Why big opportunities for Scottish players in home Opens need to be earned
At the time of writing this column, the figure for the golfers set to fly the Saltire in the $9 million Rolex Series event stood at eight, namely Bob MacIntyre, Richie Ramsay, Ewen Ferguson, Calum Hill, Connor Syme, David Law, Scott Jamieson and Grant Forrest.
The first seven on that list secured spots on the strength of their overall performance on the DP World Tour last season, with Forrest joining them through an invitation, which he’d earned from being the leading Scot in this season’s Race to Dubai until recently.
For the record, eight was also the total for the Caledonian contingent 12 months ago, when it was staged for the first time as a co-sanctioned event by the DP World Tour and the PGA Tour.
Through that, the field is now split down the middle between the two circuits and, from a DP World Tour player’s perspective, the Genesis Scottish Open has become the hottest ticket of the season outside of the season-ending DP World Tour Championship.
With no qualifier any more, players failing to get into The Renaissance Club field under their own steam now find themselves in a fight for just three invitations, which, incidentally, all went to Scots last year as the door was opened for Law, Syme and Marc Warren to tee up.
By the looks of things, some people expected the same thing to happen for the latest edition, but, in addition to Forrest, Swedish sensation Ludvig Aberg was announced as an invitee just under two weeks ago before Dutchman Joost Luiten was added to the list on Sunday night.
One of those spots then became available again on Monday afternoon after Ludberg, who is shaping up to be a genuine contender for the Ryder Cup in Rome in September, was moved on to the PGA Tour list.
Yes, of course, we’d like to see as many home players as possible in both this event and also the Trust Golf Women’s Scottish Open, which takes place at Dundonald Links for the second year running early next month, but, like it or not, there’s now a trade-off with both these tournaments.

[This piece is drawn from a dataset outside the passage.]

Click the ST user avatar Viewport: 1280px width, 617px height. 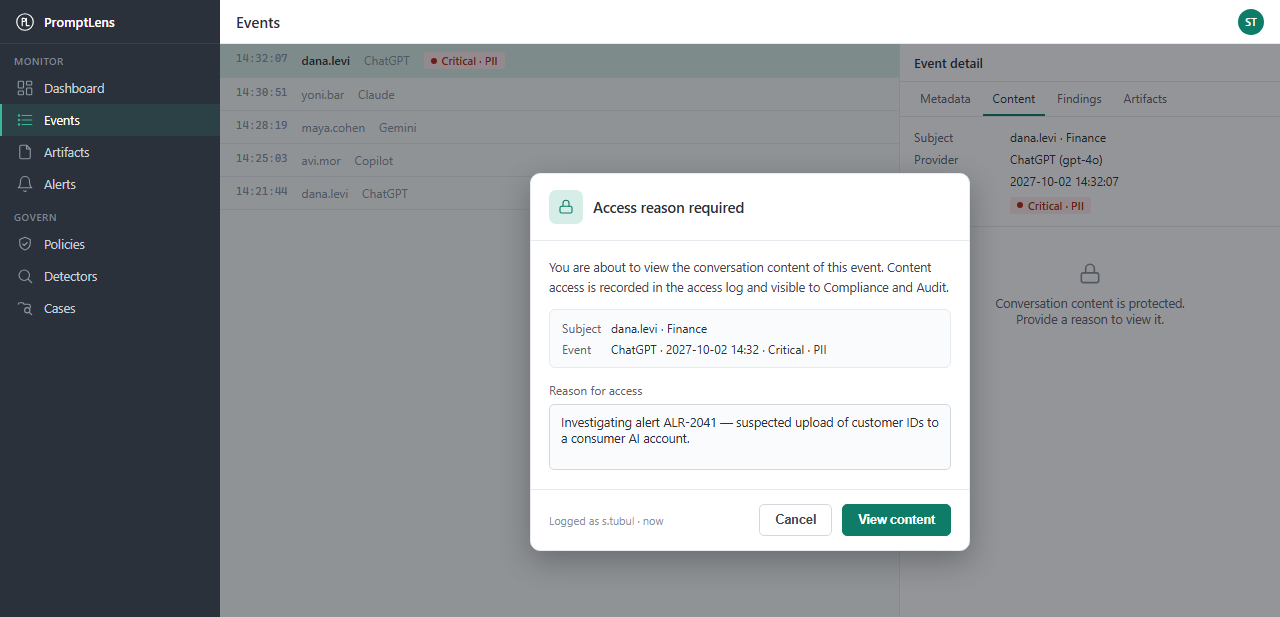click(1251, 22)
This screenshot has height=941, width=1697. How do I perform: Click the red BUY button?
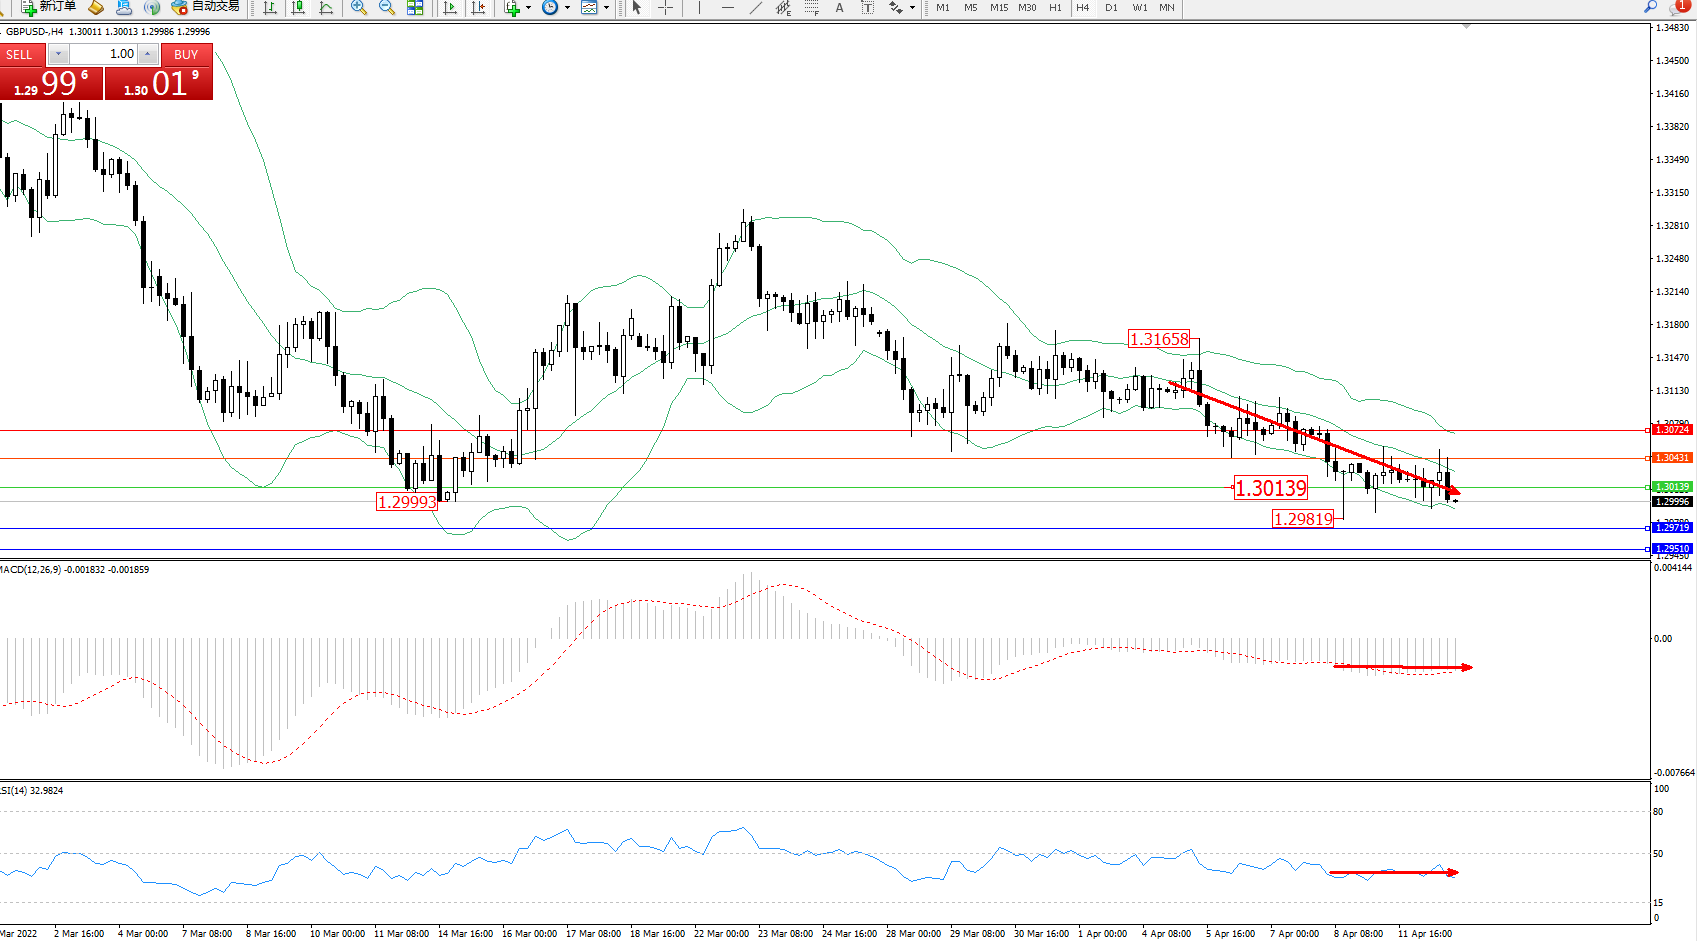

For the second year running, the Genesis Scottish Open is boasting one of the strongest fields in DP World Tour history, with eight of the world’s top ten, including top-ranked Scottish Scheffler and No 3 Rory McIlroy, teeing up on this occasion.
With The Open taking place at Royal Liverpool next week, it’s the only chance for fans to see the game’s best players on Scottish soil this year and the same applies with the Women’s Scottish Open due to the AIG Women’s Open being held this year at Walton Heath.
Like the men’s event, the Women’s Scottish Open is also now a co-sanctioned event involving the Ladies European Tour and LPGA, with its status being elevated considerably as a result of that and not just in monetary terms.
Yes, we love watching Scottish golfers taking on the world’s best on home soil, but, at the same time, those big opportunities need to be earned. Just saying.